On  Sunday, 5 January 1936, MAE WEST appeared in a large ad for Paramount's Silver Jubilee Pictures.
• • The title of her motion picture was (at that time) being called "Now I'm a Lady" co-starring Paul Cavanaugh.
• • Source: Item in The Sunday Times (Perth);  published on Sunday, 5 January 1936.
• • John Patrick West [March 1866 —  5 January 1935] • •
• • Despite having an ambivalent relationship with her father, Mae West took after him and also worked for him when he peddled fruit in Brooklyn and when he helmed a "detective agency" in New Jersey and New York City. Before opening his own operation, West had walked the beat in Coney Island and elsewhere in Brooklyn.
• • Born on Manhattan's Lower East Side in March 1866, John Patrick West [called "Jack"] grew up feisty, impatient, and strong. As a child he boasted that he'd rather fight than eat. He got his Irish up rather quickly, remembered Mae. He was easily angered and "always ready to do physical violence when the urge was on him." In 1969, Mae revealed in an interview that she thought her father was cruel — — but realized "all his fighting was done doing other people's fighting for them."
• • Jack West was 7 years old in 1873 when his family moved from Avenue C (near the docks) in Manhattan to the borough of Brooklyn, settling first in Red Hook, and then in Greenpoint.
• • On 19 January 1889, in Greenpoint, Battling Jack West and Tillie Delker took their wedding vows before a local minister with Jack's sister Julia West acting as maid of honor.
• • On Saturday, 5 January 1935, "Battling Jack" heard the final countdown; he passed away in Oakland, California of a stroke.
• • On this date we remember John Patrick West with love and respect.
• • On Wednesday, 5 January 1938 • •
• • "Paramount: Mae West Most Likely All Washed Up" was the downbeat headline in Variety Magazine on Wednesday, 5 January 1938. After the NBC broadcast brouhaha, Paramount began monitoring audience feedback to the coming attractions that were onscreen at the New York City Paramount Theatre.
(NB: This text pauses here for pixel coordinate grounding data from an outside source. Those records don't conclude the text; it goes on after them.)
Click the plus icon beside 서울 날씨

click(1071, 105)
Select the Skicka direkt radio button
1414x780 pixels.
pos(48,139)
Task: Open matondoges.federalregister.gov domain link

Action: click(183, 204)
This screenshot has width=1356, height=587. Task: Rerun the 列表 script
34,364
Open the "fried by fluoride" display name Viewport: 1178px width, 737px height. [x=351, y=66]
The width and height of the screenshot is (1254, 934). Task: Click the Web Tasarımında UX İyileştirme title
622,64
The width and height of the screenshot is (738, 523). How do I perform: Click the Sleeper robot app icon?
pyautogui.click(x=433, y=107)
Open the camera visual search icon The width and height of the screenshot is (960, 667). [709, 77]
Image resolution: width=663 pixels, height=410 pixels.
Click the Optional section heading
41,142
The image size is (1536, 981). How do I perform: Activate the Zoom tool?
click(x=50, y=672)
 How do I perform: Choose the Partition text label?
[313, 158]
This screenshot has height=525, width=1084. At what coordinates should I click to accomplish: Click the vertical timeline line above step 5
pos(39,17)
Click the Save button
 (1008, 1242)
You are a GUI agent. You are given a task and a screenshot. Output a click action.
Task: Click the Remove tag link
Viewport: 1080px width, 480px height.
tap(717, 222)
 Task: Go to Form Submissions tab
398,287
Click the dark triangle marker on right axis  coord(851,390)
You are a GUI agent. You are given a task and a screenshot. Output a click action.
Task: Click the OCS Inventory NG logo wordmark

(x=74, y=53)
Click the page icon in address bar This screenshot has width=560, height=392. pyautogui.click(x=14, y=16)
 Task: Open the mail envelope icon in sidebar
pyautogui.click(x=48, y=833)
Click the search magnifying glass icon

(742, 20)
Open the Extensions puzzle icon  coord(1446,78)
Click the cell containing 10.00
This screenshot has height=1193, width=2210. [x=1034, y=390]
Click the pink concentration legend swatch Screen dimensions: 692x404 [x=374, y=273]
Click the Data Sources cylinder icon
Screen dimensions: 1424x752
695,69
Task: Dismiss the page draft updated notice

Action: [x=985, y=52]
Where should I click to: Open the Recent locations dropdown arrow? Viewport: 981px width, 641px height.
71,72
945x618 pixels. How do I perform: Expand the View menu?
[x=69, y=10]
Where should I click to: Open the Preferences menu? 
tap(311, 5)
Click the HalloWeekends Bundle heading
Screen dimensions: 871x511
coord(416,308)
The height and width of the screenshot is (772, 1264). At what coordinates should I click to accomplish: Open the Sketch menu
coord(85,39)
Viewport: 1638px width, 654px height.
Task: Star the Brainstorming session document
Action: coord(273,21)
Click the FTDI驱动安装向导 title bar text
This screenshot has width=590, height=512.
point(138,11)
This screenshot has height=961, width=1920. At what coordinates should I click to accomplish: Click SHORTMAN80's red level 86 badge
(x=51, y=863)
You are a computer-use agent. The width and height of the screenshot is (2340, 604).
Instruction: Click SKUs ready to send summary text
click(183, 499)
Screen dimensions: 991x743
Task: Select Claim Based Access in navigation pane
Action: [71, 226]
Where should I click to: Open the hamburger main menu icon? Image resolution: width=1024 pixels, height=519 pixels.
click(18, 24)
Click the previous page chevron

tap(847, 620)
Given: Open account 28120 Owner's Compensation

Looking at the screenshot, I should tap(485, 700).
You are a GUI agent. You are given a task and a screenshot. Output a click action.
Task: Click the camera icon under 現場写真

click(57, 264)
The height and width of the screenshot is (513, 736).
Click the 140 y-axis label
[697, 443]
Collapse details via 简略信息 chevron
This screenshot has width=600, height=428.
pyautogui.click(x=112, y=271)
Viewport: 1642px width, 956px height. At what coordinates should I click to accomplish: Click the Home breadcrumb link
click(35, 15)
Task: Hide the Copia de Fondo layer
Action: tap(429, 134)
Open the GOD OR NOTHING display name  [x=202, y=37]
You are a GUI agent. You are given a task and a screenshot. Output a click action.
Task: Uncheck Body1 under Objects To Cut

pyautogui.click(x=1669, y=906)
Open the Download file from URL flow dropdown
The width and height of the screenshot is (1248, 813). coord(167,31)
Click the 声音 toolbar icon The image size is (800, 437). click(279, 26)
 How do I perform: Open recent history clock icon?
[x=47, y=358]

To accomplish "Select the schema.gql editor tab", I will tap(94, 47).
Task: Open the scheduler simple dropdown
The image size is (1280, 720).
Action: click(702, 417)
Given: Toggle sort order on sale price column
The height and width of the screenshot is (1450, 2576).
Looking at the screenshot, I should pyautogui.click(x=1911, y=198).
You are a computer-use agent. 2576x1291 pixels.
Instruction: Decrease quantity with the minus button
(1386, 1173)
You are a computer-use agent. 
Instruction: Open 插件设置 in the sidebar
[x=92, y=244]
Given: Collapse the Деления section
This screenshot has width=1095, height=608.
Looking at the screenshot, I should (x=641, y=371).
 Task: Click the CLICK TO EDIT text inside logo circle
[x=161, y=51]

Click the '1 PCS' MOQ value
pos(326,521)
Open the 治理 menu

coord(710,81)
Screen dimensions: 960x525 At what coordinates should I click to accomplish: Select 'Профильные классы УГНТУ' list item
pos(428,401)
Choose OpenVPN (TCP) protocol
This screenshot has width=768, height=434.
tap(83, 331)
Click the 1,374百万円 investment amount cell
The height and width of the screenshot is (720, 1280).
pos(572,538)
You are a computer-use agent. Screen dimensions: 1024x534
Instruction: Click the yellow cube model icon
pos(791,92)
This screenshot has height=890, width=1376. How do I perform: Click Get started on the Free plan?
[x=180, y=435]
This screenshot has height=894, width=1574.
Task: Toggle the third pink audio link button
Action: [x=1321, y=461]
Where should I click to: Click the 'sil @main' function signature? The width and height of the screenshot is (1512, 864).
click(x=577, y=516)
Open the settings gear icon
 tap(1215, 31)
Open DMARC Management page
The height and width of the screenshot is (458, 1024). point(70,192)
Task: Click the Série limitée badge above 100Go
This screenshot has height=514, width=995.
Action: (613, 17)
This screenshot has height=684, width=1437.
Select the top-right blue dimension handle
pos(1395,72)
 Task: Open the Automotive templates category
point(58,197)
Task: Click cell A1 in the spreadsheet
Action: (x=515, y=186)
Their investigators noted that, since the Adam and Eve skit was on the air, audience members were greeting trailers showing Mae West with generous applause. There was also some hissing and Variety chose to focus on the negative. Typical.
• • Overheard in Hollywood • •
• • Any film involving Mae West was bound to attract the censor, felt Joseph Breen of the MPPDA censorship board.
• • In Her Own Words • •
• • Mae West said:  "That's why I want you to see her story — — because her-story is the real lowdown."
• • Quote, Unquote • •
• • The Daily Kent Stater mentioned Mae West.
• • From Mae West to Twiggy, women have been told to create curves, debase curves, create any shadow of their figure from skinny beanpoles to voluptuous willow trees.  . . .
• • Source: from a book review printed by Daily Kent Stater; published on Thursday, 4 January 1973 
• • The Mae West Blog celebrates its 11th anniversary • •    
• • Thank you for reading, sending questions, and posting comments during these past eleven years. The other day we entertained 3,497 visitors. And we reached a milestone recently when we completed 3,300 blog posts. Wow! 
• • By the Numbers • • 
• • The Mae West Blog was started ten years ago in July 2004. You are reading the 3348th blog post. Unlike many blogs, which draw upon reprinted content from a newspaper or a magazine and/ or summaries, links, or photos, the mainstay of this blog is its fresh material focused on the life and career of Mae West, herself an American original.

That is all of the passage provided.